This question is taken from the book Introduction to Lattices and Order by Davey and Priestley. Question 14 of Chapter 1.
Definition : If $P$ is and ordered set and $Q\subseteq P$, then $Q$ is a down-set if whenever, $x\in Q$, $y\in P$ and $y\leq x$, we have $y\in Q$.
Question : Let $P$ be a finite ordered set. Let $\mathcal{O}(P)$ be the set of all down-sets of $P$. Show that for all $x\in P$, $|\mathcal{O}(P)|=|\mathcal{O}(P\backslash \{x\})|+|\mathcal{O}(P\backslash (\uparrow x \cup \downarrow x))|$.
I suppose the hint given by the question, which says that there exists a one-to-one correspondence between elements in $\mathcal{O}(P)$ and antichains of $P$, is essential here.
If I am to denote $\mathcal{A}(P)$ as the set of all anti-chains of $P$, all I've got is $|\mathcal{O}(P)|=|\mathcal{A}(P)|$. I tried to check if it's the case that $|\mathcal{A}(P)|=|\mathcal{A}(P\backslash \{x\})|+|\mathcal{A}(P\backslash (\uparrow x \cup \downarrow x))|$. However, I really could not see any link between them.

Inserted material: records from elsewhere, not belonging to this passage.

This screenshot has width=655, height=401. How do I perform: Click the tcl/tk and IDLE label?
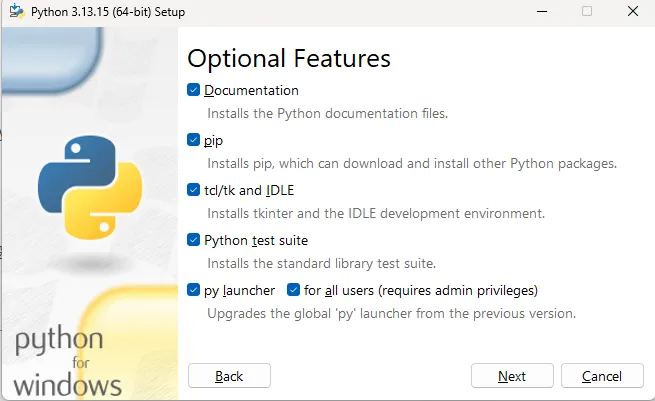(249, 190)
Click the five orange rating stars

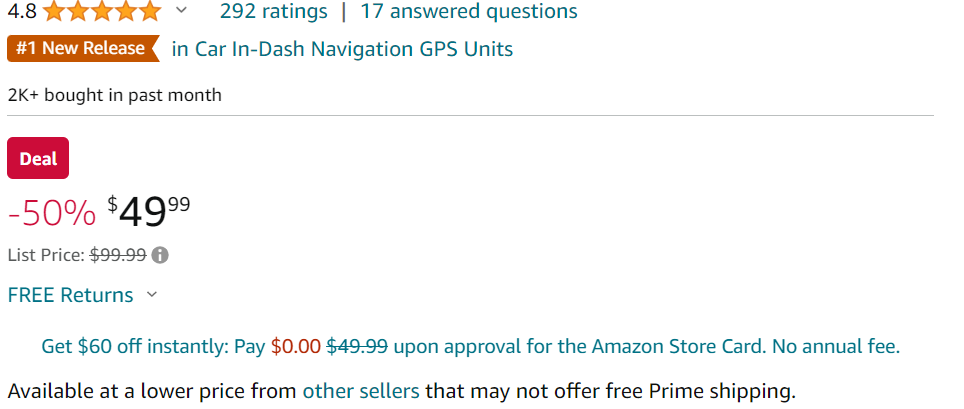point(102,10)
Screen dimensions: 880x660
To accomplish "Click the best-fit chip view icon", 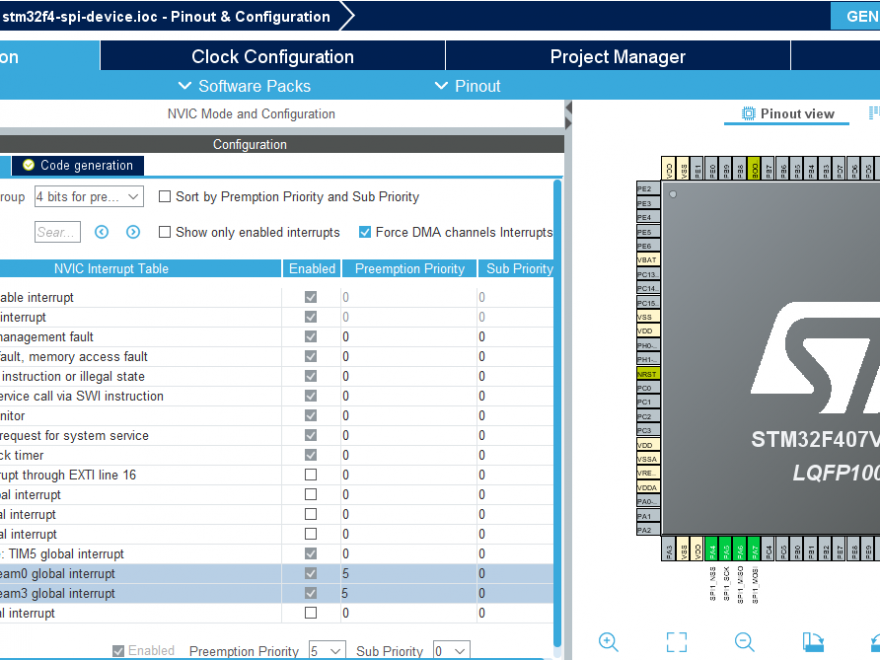I will tap(676, 641).
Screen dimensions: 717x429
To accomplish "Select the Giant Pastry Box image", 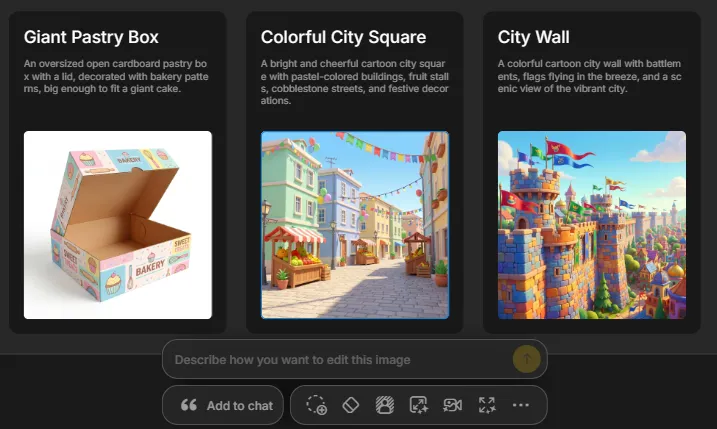I will (x=118, y=225).
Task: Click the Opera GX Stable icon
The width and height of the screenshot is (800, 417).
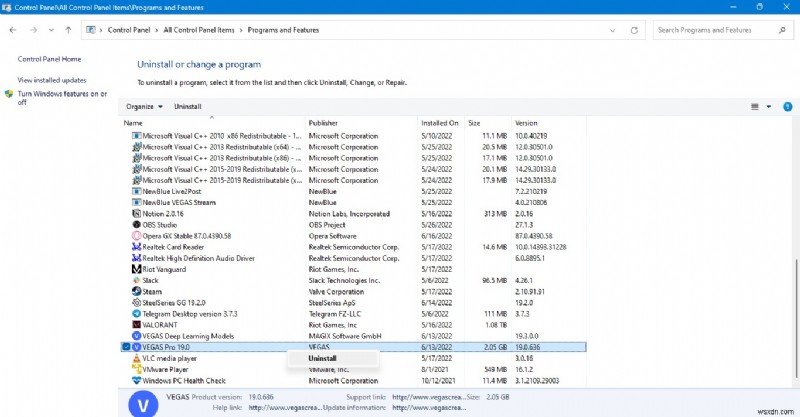Action: click(x=136, y=235)
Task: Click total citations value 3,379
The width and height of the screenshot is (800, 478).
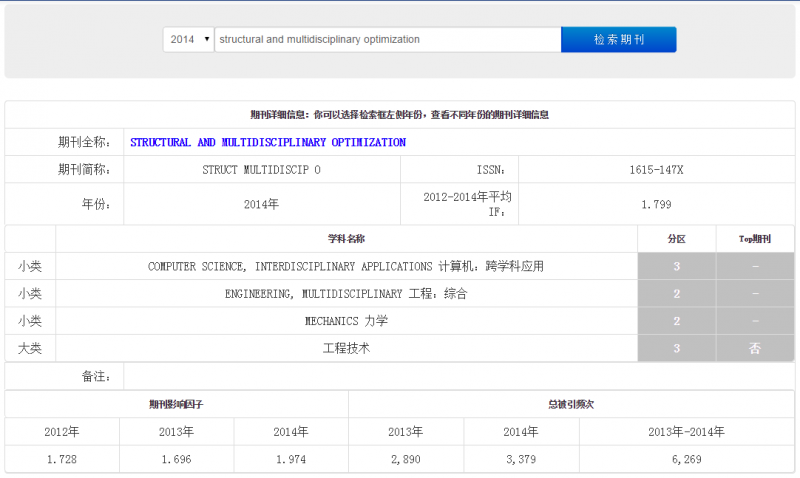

Thus, I would like to seek your input to help me see the links here. Thank you.
HINT: Suppose that $A$ is an antichain in $P$. If $x\notin A$, then $A$ is an antichain in $P\setminus\{x\}$. If $x\in A$, then $A\setminus\{x\}$ is an antichain in $P\setminus(\uparrow\!\!x\cup\downarrow\!\!x)$.